## Activities:
1. From the article on the Brandywine Center, quote the part starting with "Post From Expert" and going on through "such low-income pocket.".
2. In the article on the Brandywine Center, what is housed on the two middle floors of the building?

## Supplied passage:
┏━━

Post From Expert Insights
Chester County, Pennsylvania, has been ranked one of the richest counties in the nation, yet 7 percent of its half-million residents live in poverty. Coatesville, a city of 13,000 people, is one such low-income pocket.
It is also home to the county’s first Federally Qualified Health Center, opened in 2008 by Brandywine Health Foundation (BHF), with provider ChesPenn Health Services (which has been operating in the city since 2005) and other partners.
“[Our partner] organizations needed a permanent home but we didn’t want to build a little one-story,” said BHF President and CEO Frances Sheehan. “We wanted to have an actual economic impact on the community.” Coatesville is an old steel town that has been left behind despite a spate of nearby redevelopment.
So BHF built the Brandywine Center, a community hub. The four-story building houses health and dental services on the first floor, behavioral care on the fourth, and 24 units of affordable senior housing on the two middle floors. The project created jobs for construction workers and, eventually, for upwards of 150 employees from the local nearby communities, who also patronize grateful neighboring businesses, Sheehan said.
The $13 million project required a mix of public and private funds. The affordable housing is funded mostly through low-income housing tax credits, and the center is also partially funded by a $3 million loan from the US Department of Agriculture. In addition to public funding, the project received a $1.5 million loan from the Community Lenders CDC, a consortium of banks that lend to community development projects.
“There were a lot of moving parts, which is a perfect example of the partnerships that need to come together to make these innovative projects work,” Sheehan said.

┗━━

## Listed entries:
┏━━

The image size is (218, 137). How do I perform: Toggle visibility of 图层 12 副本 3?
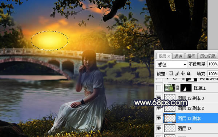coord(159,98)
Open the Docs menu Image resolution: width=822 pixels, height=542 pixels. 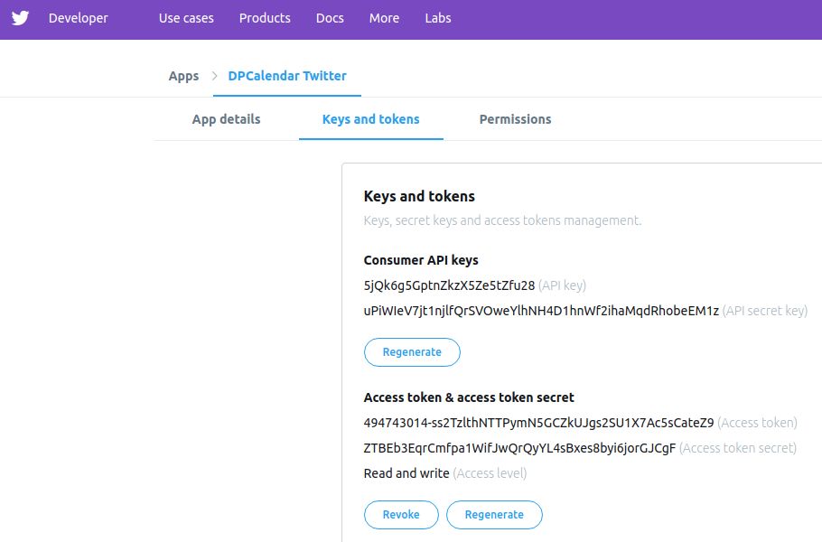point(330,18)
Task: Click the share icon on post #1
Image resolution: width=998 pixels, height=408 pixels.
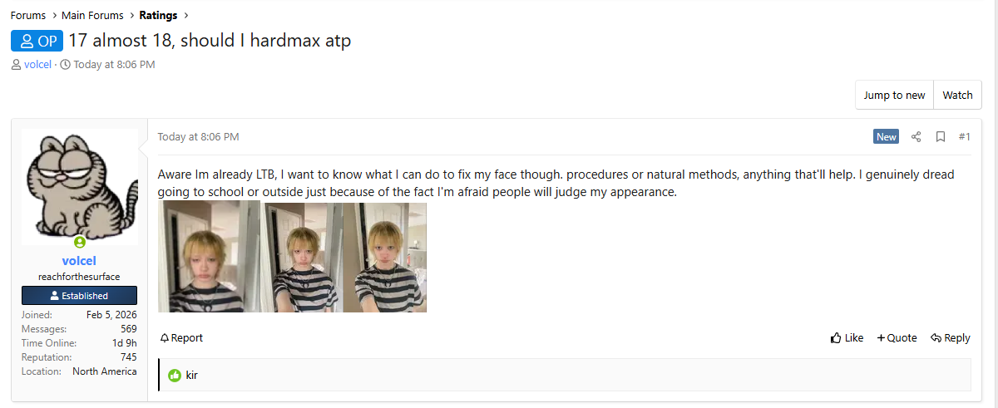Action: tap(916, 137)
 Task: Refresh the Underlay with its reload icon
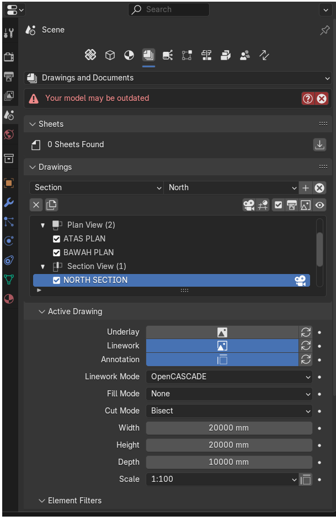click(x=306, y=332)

┗━━
┏━━

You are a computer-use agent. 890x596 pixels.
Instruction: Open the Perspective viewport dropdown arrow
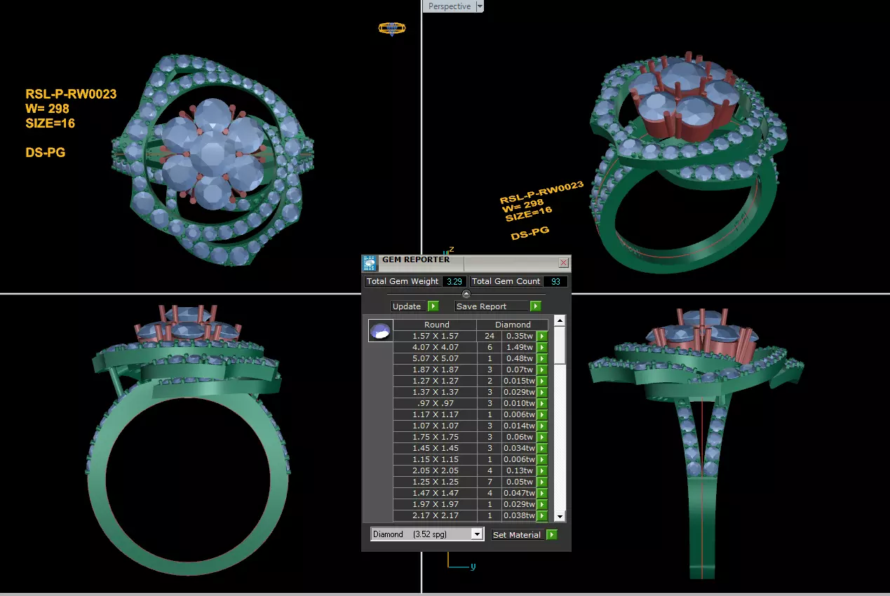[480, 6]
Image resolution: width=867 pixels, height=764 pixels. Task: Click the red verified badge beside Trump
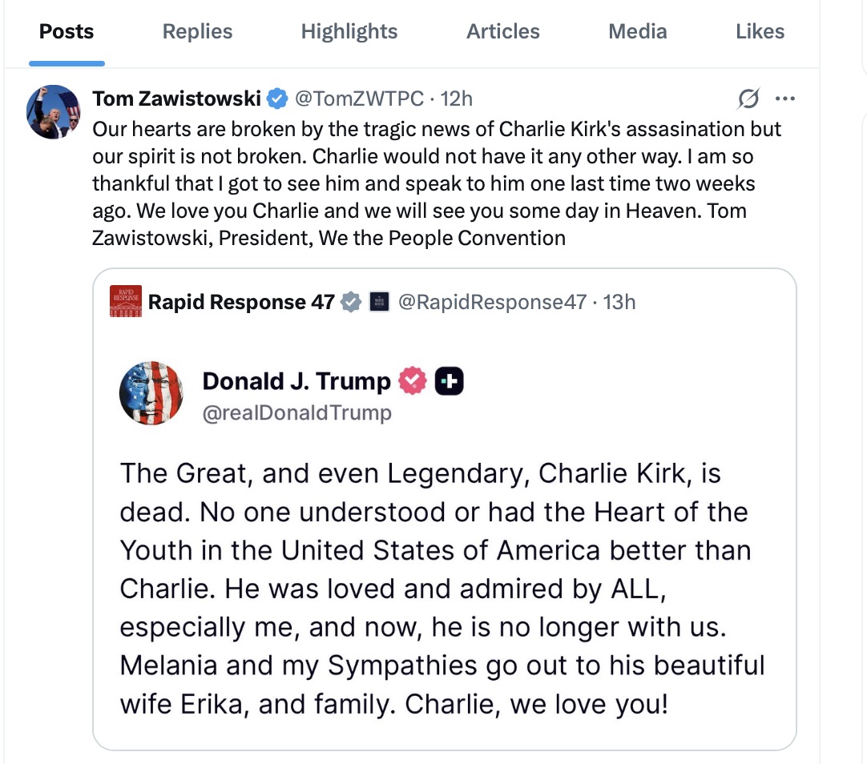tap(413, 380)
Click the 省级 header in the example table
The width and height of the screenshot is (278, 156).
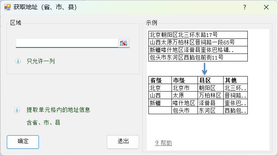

┗━━
┏━━

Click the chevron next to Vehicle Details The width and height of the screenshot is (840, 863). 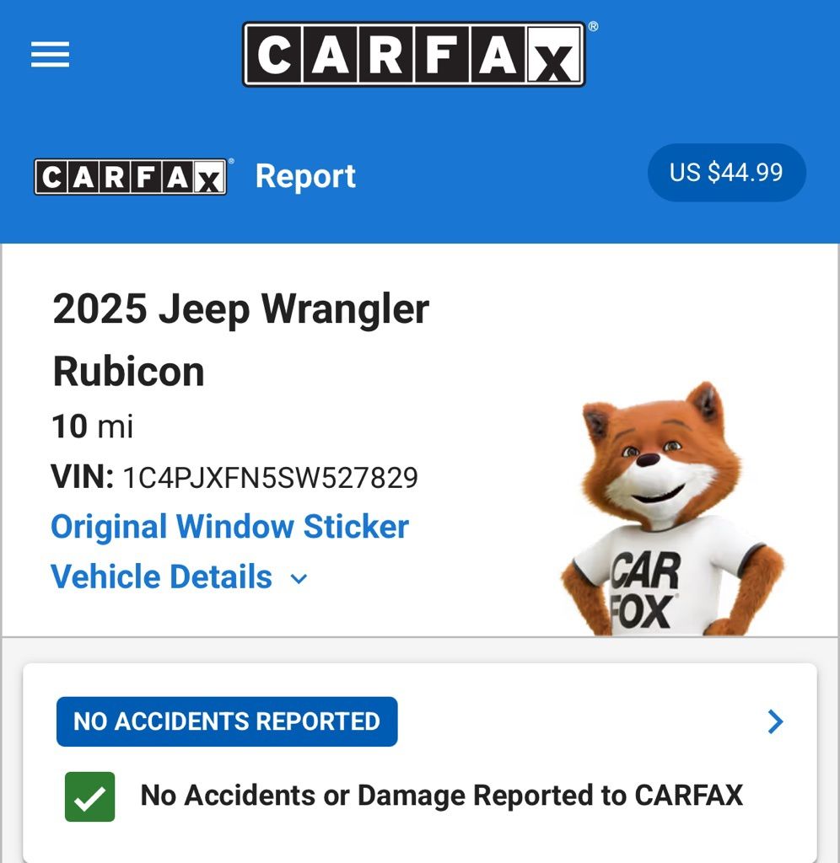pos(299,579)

┗━━

## Results in order:
1.
Post From Expert Insights
Chester County, Pennsylvania, has been ranked one of the richest counties in the nation, yet 7 percent of its half-million residents live in poverty. Coatesville, a city of 13,000 people, is one such low-income pocket.

2. 24 units of affordable senior housing.